DilumAluthge commented 2 years ago

@xijiang Since you're on Linux, an rr trace might be useful.

chriselrod commented 2 years ago

Also gets the correct answer on zen3:

julia> matmul(a, b) # => 2nd row ~ [0, 0]
2×2 Matrix{Float64}:
 0.43163   0.468602
 0.856061  0.993642

julia> c = zeros(2, 2)
2×2 Matrix{Float64}:
 0.0  0.0
 0.0  0.0

julia> matmul!(c, a, b) # => c[2, :] ~[0, 0]
2×2 Matrix{Float64}:
 0.43163   0.468602
 0.856061  0.993642

julia> versioninfo()
Julia Version 1.8.0-DEV.1184
Commit 722f9d4958 (2021-12-28 14:28 UTC)
Platform Info:
  OS: Linux (x86_64-linux-gnu)
  CPU: AMD EPYC 7513 32-Core Processo
DilumAluthge commented 2 years ago

@xijiang I should clarify- what I meant was for you to run rr and then upload the trace files somewhere so that Chris could download them and take a look himself.

You could do that manually.
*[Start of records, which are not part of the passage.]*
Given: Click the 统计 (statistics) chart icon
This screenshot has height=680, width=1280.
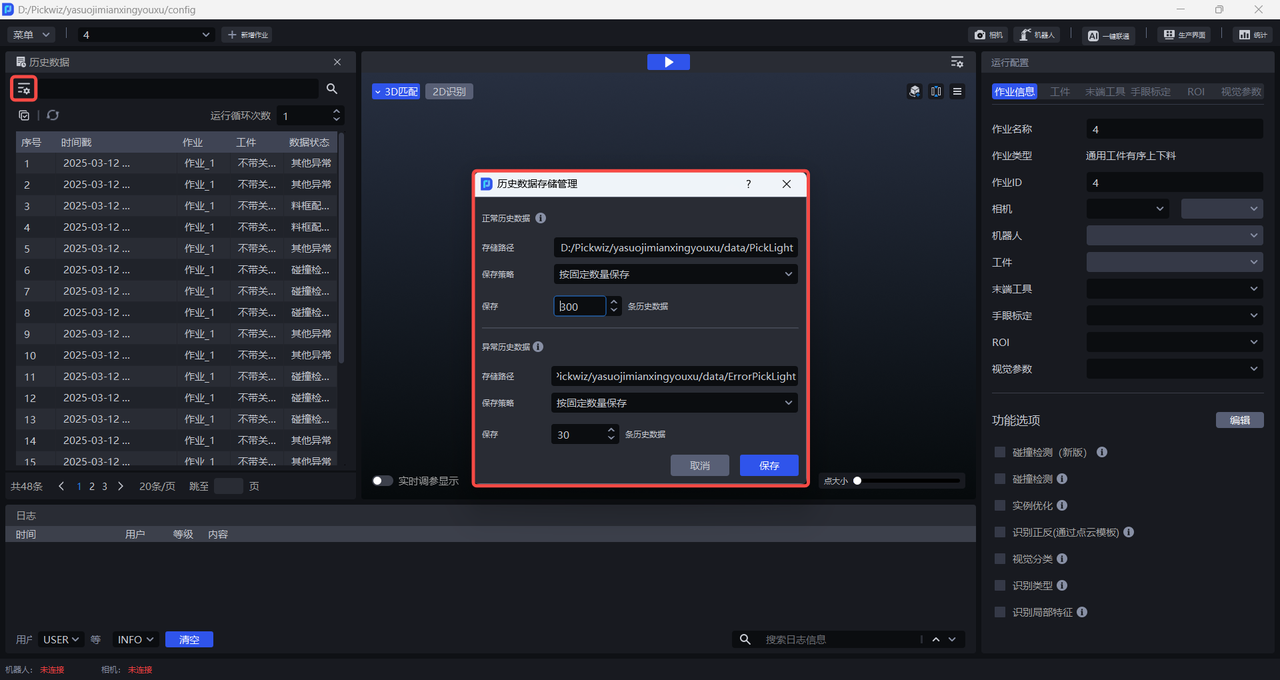Looking at the screenshot, I should [x=1252, y=35].
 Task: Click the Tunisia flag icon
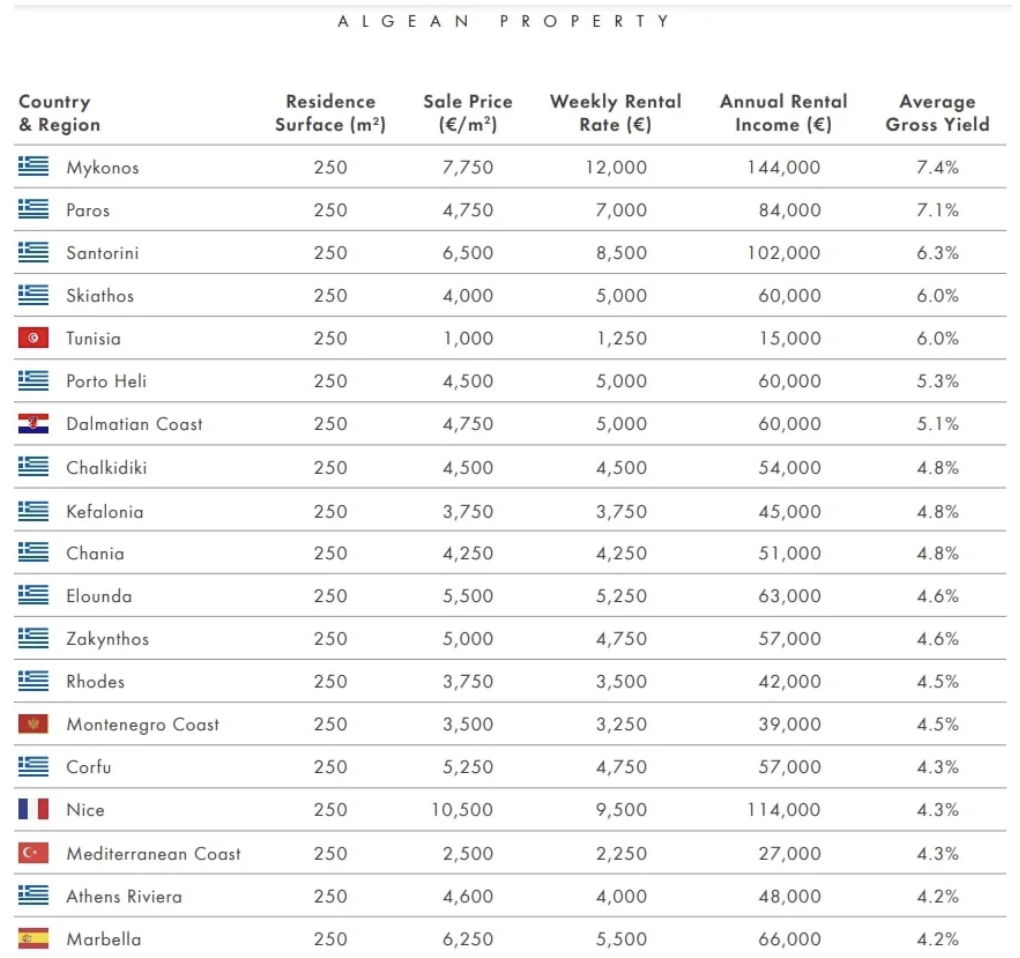(33, 338)
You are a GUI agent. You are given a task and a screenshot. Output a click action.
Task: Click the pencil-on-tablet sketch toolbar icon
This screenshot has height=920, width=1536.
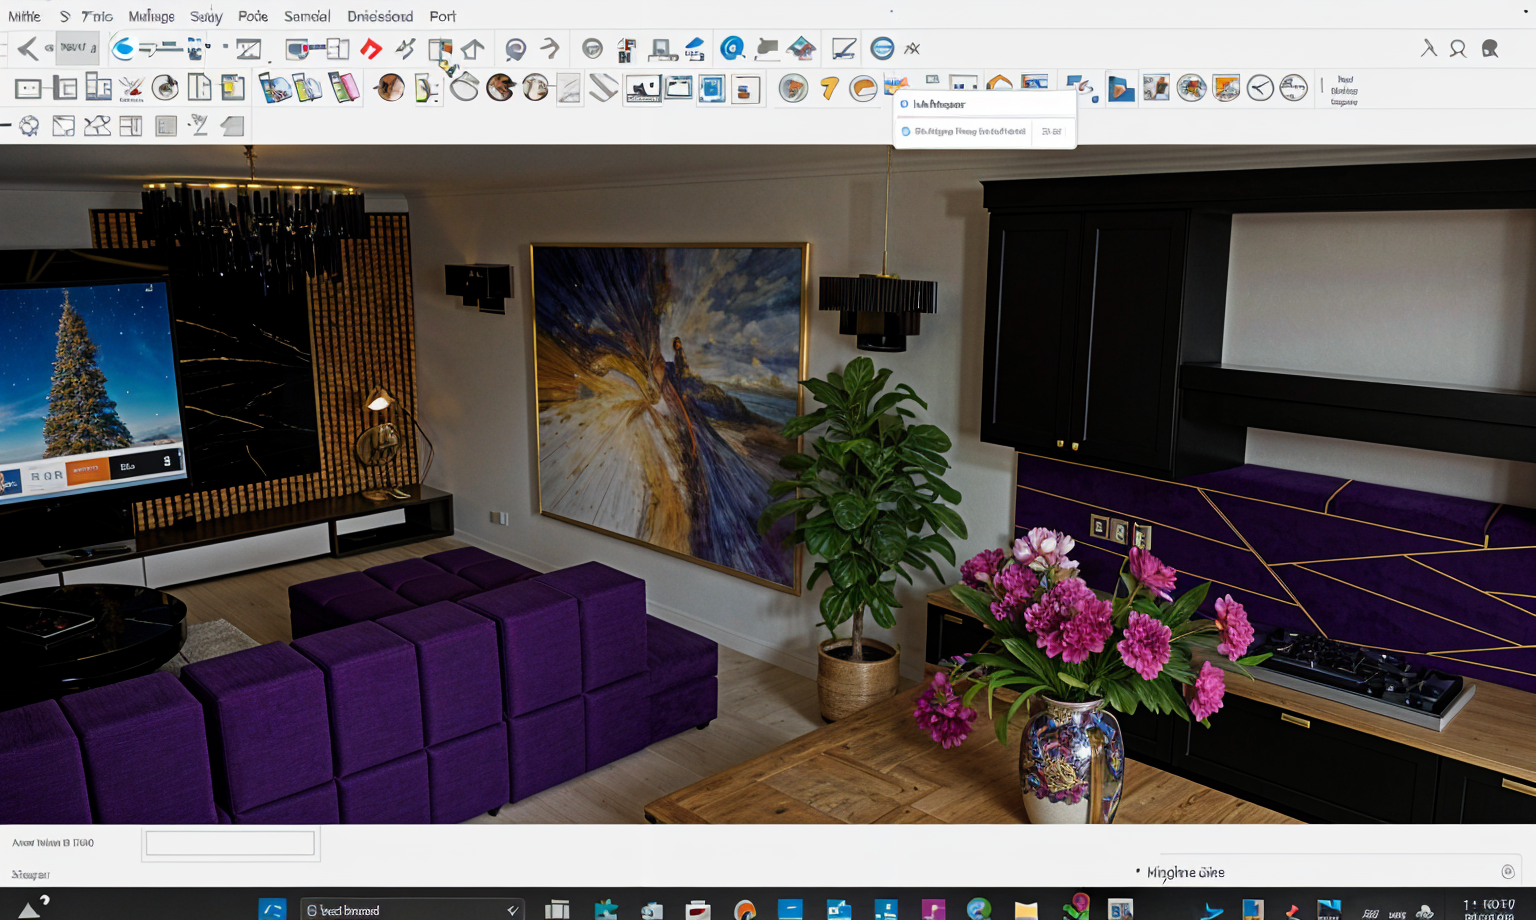pos(843,49)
Alternatively, this script will automate the process of creating a compressed archive containing all the rr trace files: https://github.com/JuliaCI/julia-buildkite/blob/main/utilities/rr/rr_capture.jl

Permalink to the script: https://github.com/JuliaCI/julia-buildkite/blob/f88013a1af85090e1c0715bc146807ebde2a7178/utilities/rr/rr_capture.jl

xijiang commented 2 years ago

Repeated on two different AMD machines. Both run F35. Three Julia versions compiled from source.

Version Status
v1.6.5 OK
v1.8.0-dev.1227 OK
v1.7.1 not OK

The is similar to the package from Fedora repo.
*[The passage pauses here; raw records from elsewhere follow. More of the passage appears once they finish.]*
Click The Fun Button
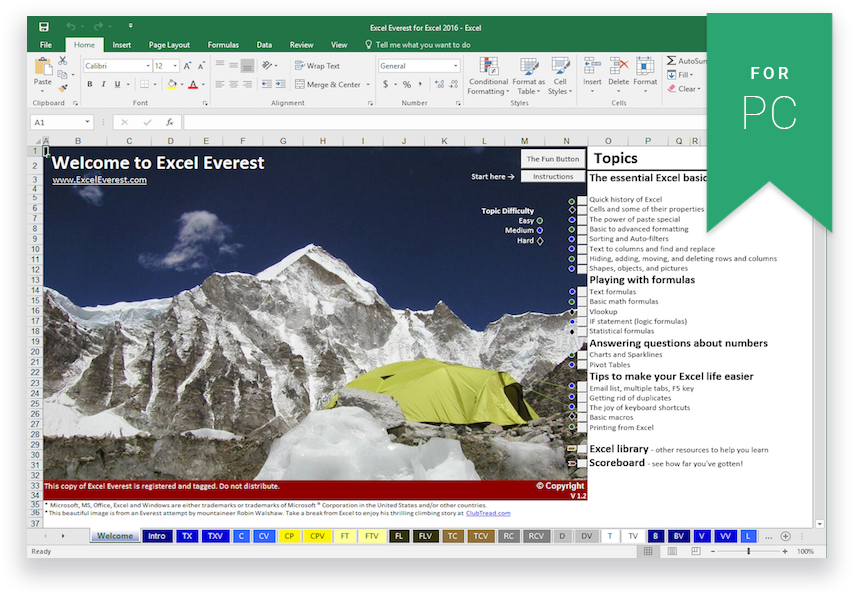The width and height of the screenshot is (853, 595). pos(551,158)
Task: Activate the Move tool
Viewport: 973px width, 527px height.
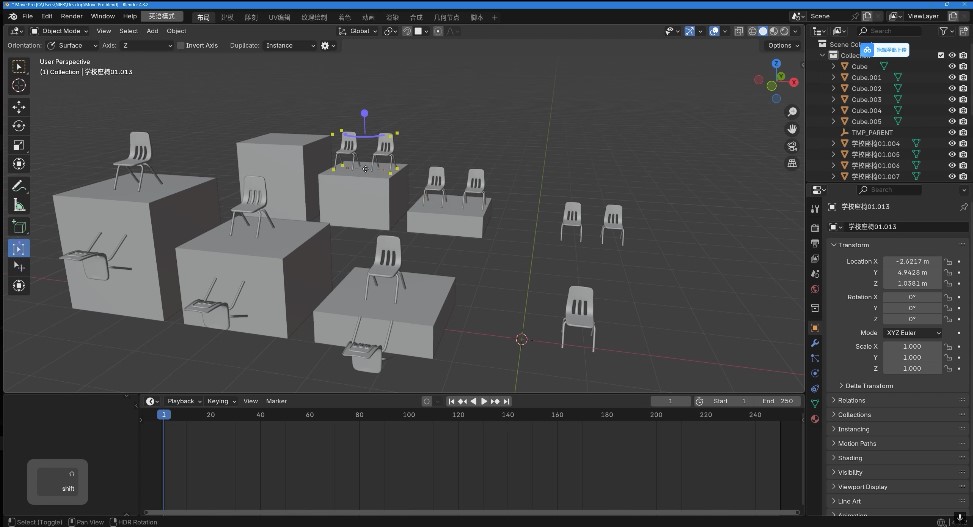Action: pyautogui.click(x=19, y=106)
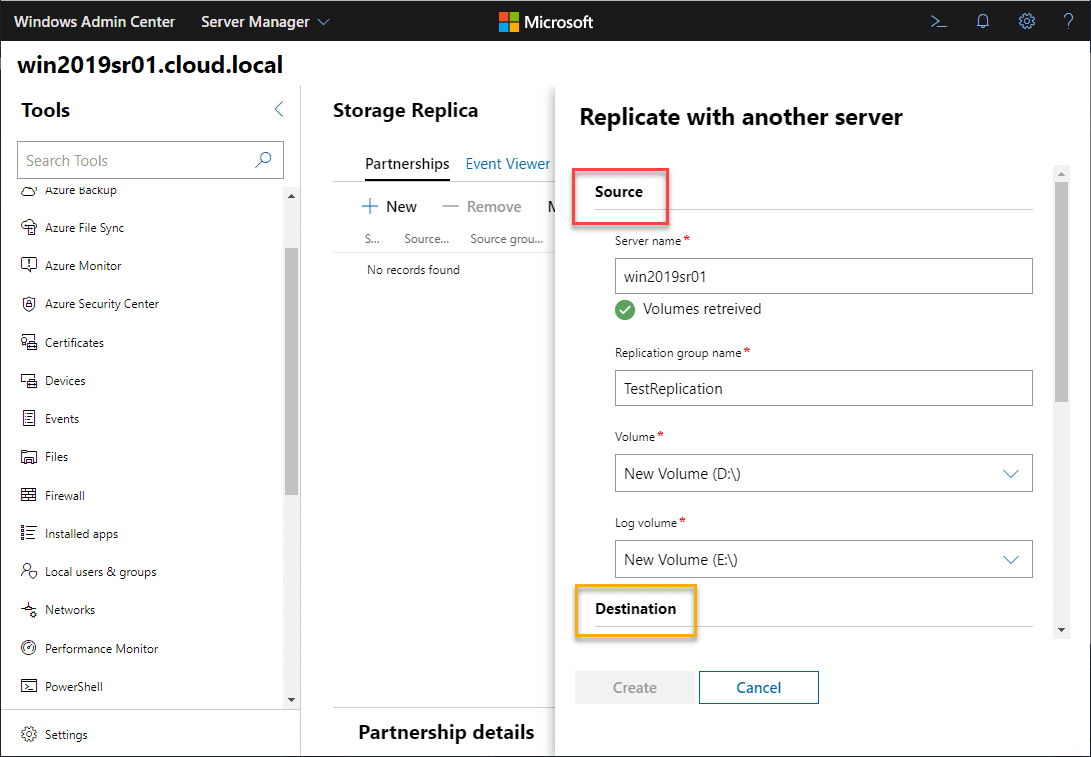
Task: Open the PowerShell console icon in header
Action: (938, 21)

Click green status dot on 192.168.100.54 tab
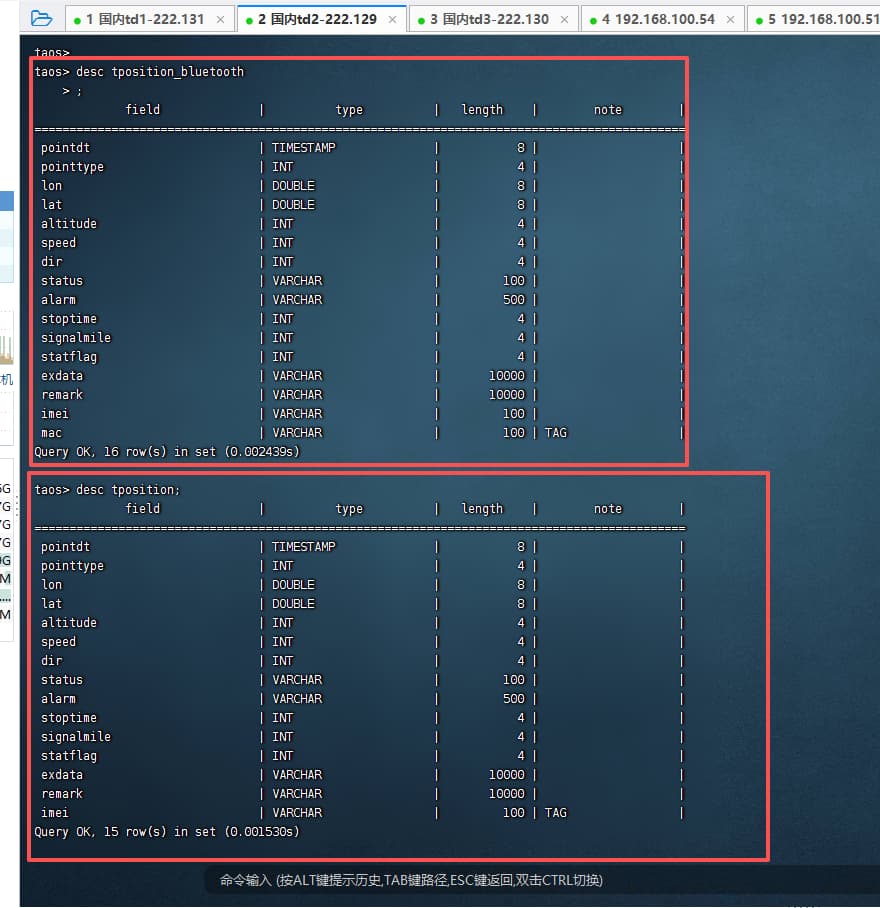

Ps. I removed my last post while I editing this one. @chriselrod can you please compile a v1.7.1 on your machine?

Maybe it is a julia problem itself.

Pps. v1.7.1 is OK on i5-6260u.

DilumAluthge commented 2 years ago

Can you reproduce using the official binaries from julialang.org? (The binaries from the Fedora repo are not the official binaries.)

xijiang commented 2 years ago

The binary from julialang.org has the same problem. also not OK.
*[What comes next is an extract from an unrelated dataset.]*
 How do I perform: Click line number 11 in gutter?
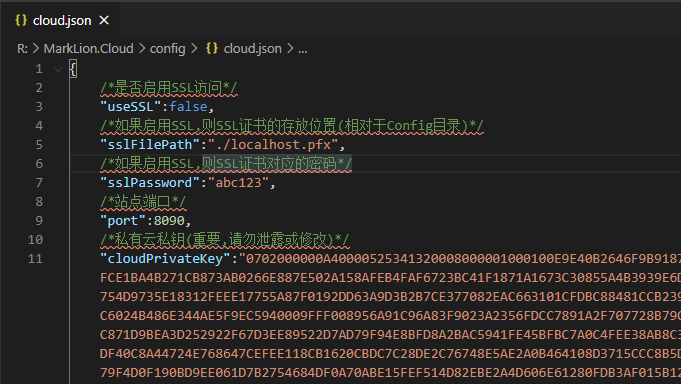[x=35, y=259]
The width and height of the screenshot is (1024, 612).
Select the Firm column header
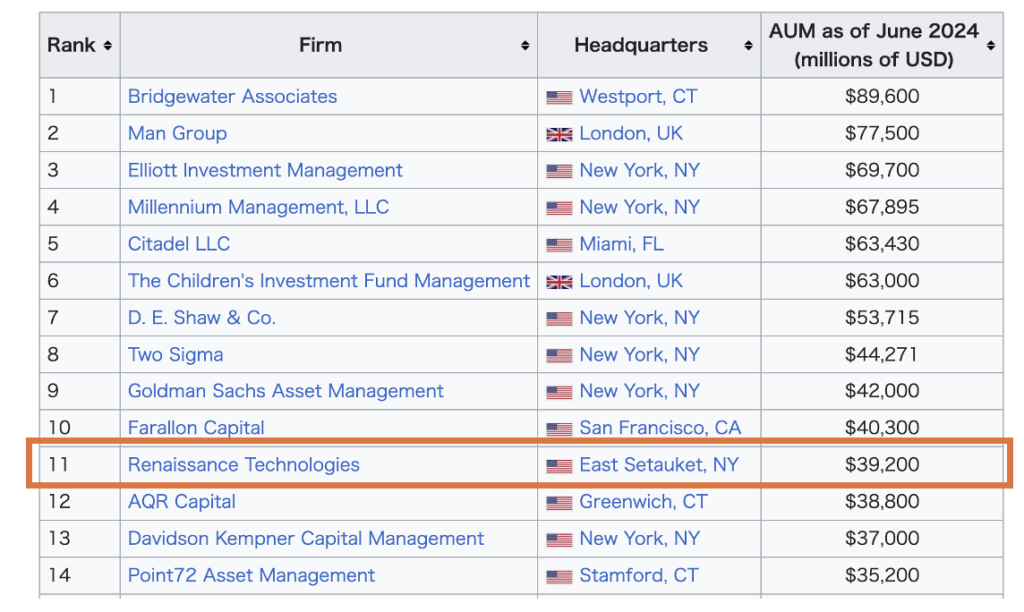(328, 45)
DilumAluthge commented 2 years ago

Can you run an rr trace and send the trace files to Chris, maybe through Slack? The files will be too big to upload to GitHub.

xijiang commented 2 years ago

Can you run an rr trace and send the trace files to Chris, maybe through Slack? The files will be too big to upload to GitHub.

I wrote a script:

#!/usr/bin/env julia

using Octavian
a = rand(2, 3)
b = rand(3, 2)
@info "matmul" matmul(a, b)

c = zeros(2, 2)
matmul!(c, a, b)
@info "matmul!" c

The I ran

julia rr_capture.jl tst-octavian.jl

But not successful. More instructions, please?

DilumAluthge commented 2 years ago
export JULIA_ALWAYS_SAVE_RR_TRACE="true"

julia rr_capture.jl julia tst-octavian.jl
xijiang commented 2 years ago

On Zen CPUs, rr will not work reliably unless you disable the hardware SpecLockMap optimization. For instructions on how to do this, see https://github.com/rr-debugger/rr/wiki/Zen rr: Saving execution to trace directory `/home/xijiang/Music/tst-octavian/temp_for_rr/jl_VqocYV/rr_traces/octavian.jl-0'.

Still no luck. I will have a look above.

DilumAluthge commented 2 years ago

Oh, yeah, you'll need to do the Zen workaround.

I don't know the details. But I think @vchuravy has done those steps before.

DilumAluthge commented 2 years ago

After you do the Zen workaround, if it still doesn't work, can you post the exact commands you ran, along with the full log?

xijiang commented 2 years ago

after workaround with the python codes, I need to

chmod u+x tst.jl

I have made a copy @ http://nmbu.org/tmp/rr--build_----commit_--2022_01_06_21_45_16.tar.zst

Please tell me if you need more.

DilumAluthge commented 2 years ago

@chriselrod See above for rr trace.

chriselrod commented 2 years ago

@xijiang what version of VectorizationBase do you on each system, especially the one getting an incorrect answer?

I believe you have VectorizationBase 0.19 on the system where it is failing. It should work if you upgrade to a more recent version, e.g. VectorizationBase 0.21.

xijiang commented 2 years ago

Actually because of Turing, which prevent upgrading, my VectorizationBase was 0.16. 2. After removing Turing, I was able to upgrade VeroizationBase to 0.21.23. This problem was solved. Many thanks. Obviously there is a package management issue. I may shoot a question on discourse.